Rivers, as vital components of Earth's ecosystems, play a crucial role in global carbon cycling and climate regulation. Choosing rivers as the focus of our micro algae technology project stems from a recognition of their unique capacity to interact with and influence the carbon cycle. Rivers are conduits that transport carbon from terrestrial landscapes to the oceans, and they are also sites of carbon exchange and transformation.
Nitrogen and Phosphorous are invisible pollutants that can cause harmful algal growth in rivers, leading to the death of fish and other animals. These pollutants can also lead to conditions that cause health issues in humans.
Microalgae are microscopic aquatic organisms that convert CO2 into biomass and oxygen using sunlight. Microalgae use nitrogen and phosphorus as nutrients for growth. After the microalgae grow, the cells sink, and algal biomass is deposited and accumulated in the riverbed. By sampling and measuring microalgae biomass, carbon, nitrogen and phosphorus in the water and at the river sediments, we can determine pollutant removal efficiency.
We only operate in polluted rivers using river-native species. Bioaugmentation with native species contributes to restoring the original dominance of native microalgae. We use neither genetic engineering nor invasive species. We mitigate eutrophication in water bodies through nutrient uptake by microalgae, attempting to protect biodiversity and restore water-related ecosystems.
Harmful algal blooms (HABs) are tha cause of a variety of ecological issues and HABs require nitrogen and phosphorous to thrive. We remove excess nitrogent and phosphorous from the water with native algal species that do not cause these ecological issues, reducing the prevalence of HABs.
We have developed a series of patent families related to microalgae-based pollution removal. These technologies are being used by projects in a variety of global markets. If you are interested in licensing these technologies, please reach out.

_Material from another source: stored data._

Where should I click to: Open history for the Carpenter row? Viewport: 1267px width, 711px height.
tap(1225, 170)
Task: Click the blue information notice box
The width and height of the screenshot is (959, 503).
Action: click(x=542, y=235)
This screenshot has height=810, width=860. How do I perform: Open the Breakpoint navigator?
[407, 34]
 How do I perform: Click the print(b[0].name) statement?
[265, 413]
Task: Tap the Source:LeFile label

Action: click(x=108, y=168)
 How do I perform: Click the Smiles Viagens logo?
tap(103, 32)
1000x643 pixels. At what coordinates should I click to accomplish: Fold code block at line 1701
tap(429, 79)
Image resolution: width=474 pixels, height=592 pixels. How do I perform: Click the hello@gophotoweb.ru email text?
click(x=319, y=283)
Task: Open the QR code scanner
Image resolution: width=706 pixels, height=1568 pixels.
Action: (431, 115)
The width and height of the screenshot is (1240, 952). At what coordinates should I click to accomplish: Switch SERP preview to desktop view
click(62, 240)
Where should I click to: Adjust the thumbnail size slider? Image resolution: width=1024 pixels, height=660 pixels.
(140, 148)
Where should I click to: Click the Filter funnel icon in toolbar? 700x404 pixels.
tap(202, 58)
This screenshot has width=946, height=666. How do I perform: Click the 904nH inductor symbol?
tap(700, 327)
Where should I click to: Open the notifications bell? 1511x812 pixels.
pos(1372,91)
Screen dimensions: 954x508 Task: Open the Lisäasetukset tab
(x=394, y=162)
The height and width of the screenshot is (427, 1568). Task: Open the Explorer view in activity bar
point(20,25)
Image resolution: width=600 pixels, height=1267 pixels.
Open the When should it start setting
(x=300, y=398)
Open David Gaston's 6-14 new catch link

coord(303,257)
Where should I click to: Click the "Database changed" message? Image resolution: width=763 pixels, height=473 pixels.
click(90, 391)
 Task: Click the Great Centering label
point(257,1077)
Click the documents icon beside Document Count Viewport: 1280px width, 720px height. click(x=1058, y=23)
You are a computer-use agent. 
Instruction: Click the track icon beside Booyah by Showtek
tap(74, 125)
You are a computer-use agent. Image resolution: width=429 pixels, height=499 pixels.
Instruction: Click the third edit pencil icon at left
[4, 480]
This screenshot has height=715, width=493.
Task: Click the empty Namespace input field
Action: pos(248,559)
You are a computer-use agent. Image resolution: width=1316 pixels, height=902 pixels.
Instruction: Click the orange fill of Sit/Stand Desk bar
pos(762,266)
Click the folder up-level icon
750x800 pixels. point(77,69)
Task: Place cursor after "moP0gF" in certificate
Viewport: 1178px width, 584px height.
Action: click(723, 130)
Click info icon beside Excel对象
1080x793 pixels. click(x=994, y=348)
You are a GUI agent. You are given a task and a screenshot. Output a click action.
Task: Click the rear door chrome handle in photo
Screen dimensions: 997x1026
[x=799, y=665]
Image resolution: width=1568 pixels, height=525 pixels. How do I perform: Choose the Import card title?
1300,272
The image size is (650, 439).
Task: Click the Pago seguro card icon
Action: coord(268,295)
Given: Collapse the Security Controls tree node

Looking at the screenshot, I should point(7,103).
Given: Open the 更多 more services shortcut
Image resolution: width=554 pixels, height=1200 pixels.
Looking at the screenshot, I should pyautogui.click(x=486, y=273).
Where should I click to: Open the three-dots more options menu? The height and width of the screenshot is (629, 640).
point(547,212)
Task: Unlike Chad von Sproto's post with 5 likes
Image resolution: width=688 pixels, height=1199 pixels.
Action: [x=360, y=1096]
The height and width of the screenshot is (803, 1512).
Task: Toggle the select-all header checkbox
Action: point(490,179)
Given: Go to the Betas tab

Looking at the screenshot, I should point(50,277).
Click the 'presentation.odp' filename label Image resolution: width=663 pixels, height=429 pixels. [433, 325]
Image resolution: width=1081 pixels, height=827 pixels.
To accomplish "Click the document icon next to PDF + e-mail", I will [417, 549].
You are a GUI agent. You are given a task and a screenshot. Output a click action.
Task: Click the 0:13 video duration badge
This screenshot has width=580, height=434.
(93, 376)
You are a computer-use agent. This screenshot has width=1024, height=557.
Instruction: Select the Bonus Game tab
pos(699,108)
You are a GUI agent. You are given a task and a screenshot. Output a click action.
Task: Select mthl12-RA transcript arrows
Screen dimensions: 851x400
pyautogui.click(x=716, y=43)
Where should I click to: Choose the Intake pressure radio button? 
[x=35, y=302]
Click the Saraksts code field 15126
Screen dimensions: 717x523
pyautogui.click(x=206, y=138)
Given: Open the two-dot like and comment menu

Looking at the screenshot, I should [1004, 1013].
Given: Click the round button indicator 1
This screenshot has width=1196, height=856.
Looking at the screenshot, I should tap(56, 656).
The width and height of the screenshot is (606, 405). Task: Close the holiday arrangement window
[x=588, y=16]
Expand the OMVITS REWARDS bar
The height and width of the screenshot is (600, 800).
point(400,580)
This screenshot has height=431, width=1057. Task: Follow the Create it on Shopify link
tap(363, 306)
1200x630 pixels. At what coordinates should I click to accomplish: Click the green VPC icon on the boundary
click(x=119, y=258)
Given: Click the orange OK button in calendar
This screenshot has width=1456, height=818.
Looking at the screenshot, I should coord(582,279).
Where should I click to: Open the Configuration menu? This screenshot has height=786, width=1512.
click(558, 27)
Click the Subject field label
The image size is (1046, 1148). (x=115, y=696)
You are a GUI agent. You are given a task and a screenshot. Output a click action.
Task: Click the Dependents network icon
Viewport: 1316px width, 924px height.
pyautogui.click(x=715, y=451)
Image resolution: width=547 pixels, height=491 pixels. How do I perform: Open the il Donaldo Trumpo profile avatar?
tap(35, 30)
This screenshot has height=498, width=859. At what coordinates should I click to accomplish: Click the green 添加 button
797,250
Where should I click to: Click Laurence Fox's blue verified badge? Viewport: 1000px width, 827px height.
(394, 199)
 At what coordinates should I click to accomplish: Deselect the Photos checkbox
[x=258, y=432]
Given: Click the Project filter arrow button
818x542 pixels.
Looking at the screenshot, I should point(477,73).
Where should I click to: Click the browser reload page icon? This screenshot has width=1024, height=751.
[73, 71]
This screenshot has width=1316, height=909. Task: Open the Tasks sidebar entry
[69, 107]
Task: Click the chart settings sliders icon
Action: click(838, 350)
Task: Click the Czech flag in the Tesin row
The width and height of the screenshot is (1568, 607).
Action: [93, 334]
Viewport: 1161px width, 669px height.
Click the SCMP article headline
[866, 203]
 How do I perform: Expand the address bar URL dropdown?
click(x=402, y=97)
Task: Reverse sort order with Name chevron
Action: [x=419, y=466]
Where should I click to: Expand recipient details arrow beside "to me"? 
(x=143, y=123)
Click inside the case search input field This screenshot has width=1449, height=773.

We improve water quality by removing pollutants from the water column. Additionally, most microalgae will sink to the riverbed without having a negative impact on drinking water quality.
Grazing is normal in any ecosystem, and it is necessary for ecosystem balance. The effect of grazing on diatoms varies and depends on each ecosystem. One important protection mechanism on diatoms is their silicified (mineral) cell wall that provides mechanical protection from grazers. Moreover, diatoms may have a defense mechanism against grazing releasing inhibitory compounds for zooplankton, thereby prolonging diatom blooms and reducing grazing pressure.
Diatoms have adapted over time to grow under a variety of environmental conditions which are often detrimental to other microalgae. Moreover, diatom dominance over other algae can be linked to their silica-based cell wall, which needs less energy to build than cellulose cell walls, resulting in a higher division rate. Diatoms a high nutrient uptake efficiency and a higher rate of nutrient utilization in comparison to other microalgae groups. In addition, the efficiency of light conversion into biomass is twice as high in diatoms. When analysing plankton–plankton interactions, diatoms emerged as the only group of phytoplankton with a large exclusion signal towards other planktonic groups, implying their ability to successfully outcompete congeners.
· Cost Effective Technology.
· Improve Water Quality.
· Removal of Trace Pollutants.
· No waste generation and low environmental impact.
· Simplicity of operation and maintenance.
· Integrated into the landscape.
· Water Oxygenation.
· Recovery of degraded river-estuary systems
· Ecological, Social and Economic benefits for communities and local areas where the technology is applied.